Amid this public tragedy and the continuing national security challenges, the hardships and suffering of another, often invisible, group has also intensified: the agunot, women bound in marriage for lack of a get – required for legal divorce in Israel – unable to remarry, move on, and truly heal. These women are generally the victims of failed and abusive marriages whose husbands refuse to give them the get. (Tragically, they may also be war widows in cases where the husband is deemed missing but cannot be proven dead.)
Agunot are experiencing a crisis within the greater crisis. As we care for these women, we also prioritize our mission of preventing more women from falling into such tragic situations.
We support these heroic women with legal and social services in their fight for freedom, but every blow shakes them to the core. Their resources are limited, their support is lacking, and they bear trauma upon trauma. The disruption of routine, as school and events are canceled due to war, weighs especially heavily upon them.
These women have no reserves for a rainy day. Many of them are hourly workers and yet their workplaces have closed, their children are home, and they can’t leave them alone. There’s no paycheck – how will they pay for bread and milk? They are in danger of total collapse.
For many agunot, October 7 has triggered past, and sometimes suppressed, traumas of living with violence and sexual assault. The harsh images and testimonies from the war have caused some to enter states of medical post-trauma, requiring urgent help.
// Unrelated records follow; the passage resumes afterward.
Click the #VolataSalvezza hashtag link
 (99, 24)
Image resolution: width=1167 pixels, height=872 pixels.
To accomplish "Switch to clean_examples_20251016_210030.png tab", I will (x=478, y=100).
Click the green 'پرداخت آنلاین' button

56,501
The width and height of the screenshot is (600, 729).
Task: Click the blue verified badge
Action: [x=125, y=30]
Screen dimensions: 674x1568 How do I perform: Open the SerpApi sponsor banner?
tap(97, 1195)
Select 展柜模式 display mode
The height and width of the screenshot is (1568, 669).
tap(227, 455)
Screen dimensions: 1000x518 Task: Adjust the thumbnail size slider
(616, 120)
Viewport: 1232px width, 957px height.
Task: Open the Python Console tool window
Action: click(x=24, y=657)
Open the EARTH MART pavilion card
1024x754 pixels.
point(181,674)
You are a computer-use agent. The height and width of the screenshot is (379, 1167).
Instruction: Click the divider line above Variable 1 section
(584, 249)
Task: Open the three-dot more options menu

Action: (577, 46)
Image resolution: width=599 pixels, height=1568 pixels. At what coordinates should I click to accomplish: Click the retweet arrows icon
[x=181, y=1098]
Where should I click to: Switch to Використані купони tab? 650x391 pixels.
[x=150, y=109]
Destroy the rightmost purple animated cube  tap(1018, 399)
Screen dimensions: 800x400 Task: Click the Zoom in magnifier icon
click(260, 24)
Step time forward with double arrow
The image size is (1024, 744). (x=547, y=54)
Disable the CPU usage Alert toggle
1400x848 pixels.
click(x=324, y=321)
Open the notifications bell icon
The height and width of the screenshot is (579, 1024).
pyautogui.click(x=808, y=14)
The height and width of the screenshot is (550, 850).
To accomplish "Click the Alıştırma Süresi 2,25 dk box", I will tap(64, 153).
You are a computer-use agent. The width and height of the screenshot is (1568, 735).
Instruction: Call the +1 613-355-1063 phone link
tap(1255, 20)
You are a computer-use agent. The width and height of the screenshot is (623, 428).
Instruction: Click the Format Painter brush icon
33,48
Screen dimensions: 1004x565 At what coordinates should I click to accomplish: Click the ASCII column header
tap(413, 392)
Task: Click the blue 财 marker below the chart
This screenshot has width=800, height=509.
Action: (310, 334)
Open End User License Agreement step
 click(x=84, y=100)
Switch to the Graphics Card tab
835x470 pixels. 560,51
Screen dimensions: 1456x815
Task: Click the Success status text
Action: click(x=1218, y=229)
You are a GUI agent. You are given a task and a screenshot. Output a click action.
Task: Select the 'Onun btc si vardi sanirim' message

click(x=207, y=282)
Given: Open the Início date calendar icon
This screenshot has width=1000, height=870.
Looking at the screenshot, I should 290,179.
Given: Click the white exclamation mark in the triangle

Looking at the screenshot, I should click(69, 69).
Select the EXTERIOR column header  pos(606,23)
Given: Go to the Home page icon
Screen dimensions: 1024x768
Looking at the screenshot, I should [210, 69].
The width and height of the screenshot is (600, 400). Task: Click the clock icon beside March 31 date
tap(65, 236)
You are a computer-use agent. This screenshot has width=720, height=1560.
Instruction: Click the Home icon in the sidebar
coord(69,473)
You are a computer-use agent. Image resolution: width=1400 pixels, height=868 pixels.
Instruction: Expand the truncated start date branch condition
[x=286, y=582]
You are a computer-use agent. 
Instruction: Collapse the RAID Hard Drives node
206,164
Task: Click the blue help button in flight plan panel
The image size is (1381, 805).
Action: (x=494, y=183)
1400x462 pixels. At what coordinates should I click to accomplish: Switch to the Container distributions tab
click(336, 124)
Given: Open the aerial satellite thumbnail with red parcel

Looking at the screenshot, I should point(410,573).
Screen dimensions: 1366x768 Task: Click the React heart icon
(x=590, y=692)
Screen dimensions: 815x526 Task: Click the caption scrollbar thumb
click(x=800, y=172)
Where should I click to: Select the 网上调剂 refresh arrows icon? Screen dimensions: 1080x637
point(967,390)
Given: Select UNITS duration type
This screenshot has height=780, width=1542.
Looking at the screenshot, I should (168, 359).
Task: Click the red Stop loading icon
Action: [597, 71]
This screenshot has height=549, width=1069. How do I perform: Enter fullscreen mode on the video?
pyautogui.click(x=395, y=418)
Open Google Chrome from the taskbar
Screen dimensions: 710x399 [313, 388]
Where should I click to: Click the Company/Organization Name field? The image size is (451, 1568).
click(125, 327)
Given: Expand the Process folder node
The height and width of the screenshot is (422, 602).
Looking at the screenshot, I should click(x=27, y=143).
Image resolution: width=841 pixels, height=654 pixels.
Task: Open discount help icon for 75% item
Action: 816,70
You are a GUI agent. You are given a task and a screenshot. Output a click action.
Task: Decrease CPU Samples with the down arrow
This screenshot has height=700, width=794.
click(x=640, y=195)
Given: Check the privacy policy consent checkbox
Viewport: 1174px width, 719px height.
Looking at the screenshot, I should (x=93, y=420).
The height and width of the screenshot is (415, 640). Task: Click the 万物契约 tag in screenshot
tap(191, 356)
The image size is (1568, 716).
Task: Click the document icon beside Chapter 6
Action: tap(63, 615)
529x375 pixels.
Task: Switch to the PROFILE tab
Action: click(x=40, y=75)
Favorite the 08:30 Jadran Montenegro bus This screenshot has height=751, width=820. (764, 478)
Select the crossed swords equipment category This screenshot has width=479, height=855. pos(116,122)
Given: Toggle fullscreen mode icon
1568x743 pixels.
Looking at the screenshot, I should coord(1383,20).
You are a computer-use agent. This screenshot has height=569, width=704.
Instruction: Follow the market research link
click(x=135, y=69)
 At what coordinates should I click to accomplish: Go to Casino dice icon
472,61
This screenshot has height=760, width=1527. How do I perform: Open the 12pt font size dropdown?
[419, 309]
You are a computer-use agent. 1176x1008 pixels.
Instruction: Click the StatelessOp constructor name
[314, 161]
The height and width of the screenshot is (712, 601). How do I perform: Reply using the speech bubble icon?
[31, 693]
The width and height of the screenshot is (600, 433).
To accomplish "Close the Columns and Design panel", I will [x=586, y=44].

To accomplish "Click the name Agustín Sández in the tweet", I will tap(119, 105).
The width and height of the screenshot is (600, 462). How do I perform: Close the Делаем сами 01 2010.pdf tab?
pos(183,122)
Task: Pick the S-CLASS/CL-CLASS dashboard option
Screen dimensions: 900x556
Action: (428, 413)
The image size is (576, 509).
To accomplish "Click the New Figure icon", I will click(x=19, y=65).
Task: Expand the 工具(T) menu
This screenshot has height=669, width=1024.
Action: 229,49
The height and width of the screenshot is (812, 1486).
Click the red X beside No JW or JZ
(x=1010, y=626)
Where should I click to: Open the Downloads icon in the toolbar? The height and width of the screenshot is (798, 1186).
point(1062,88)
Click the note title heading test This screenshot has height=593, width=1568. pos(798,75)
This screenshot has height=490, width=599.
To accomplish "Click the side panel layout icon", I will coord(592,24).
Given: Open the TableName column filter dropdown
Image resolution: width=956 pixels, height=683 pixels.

For those agunot who are directly affected, losing family members in war, running for shelter from rockets, or living in areas that were evacuated, the reality is sometimes almost too much to bear. For example, one client, whose marital home had been divided into two separate units as she fought for her divorce, was evacuated along with her violent husband to a small hotel room. Another, just after giving birth, was evacuated from a southern city with her newborn, forced to live alone in an unfamiliar environment.
We’ve established two teams to address the needs of these women, whom we consider family: A practical support team handles essentials, such as food distribution, and a round-the-clock social team operates out of a command center. This social team is able to deliver immediate trauma counseling and address other urgent needs as soon as they arise.
But even as we help meet these urgent and ongoing needs, our legal and halachic teams are thinking of the future, and how we can prevent further tragedy and suffering.
Worst case scenarios
ADDITIONALLY WE are now concerned with situations in which a husband is missing in war and presumed dead, but not officially declared so; in such cases, the wife is considered married forever and is unable to remarry.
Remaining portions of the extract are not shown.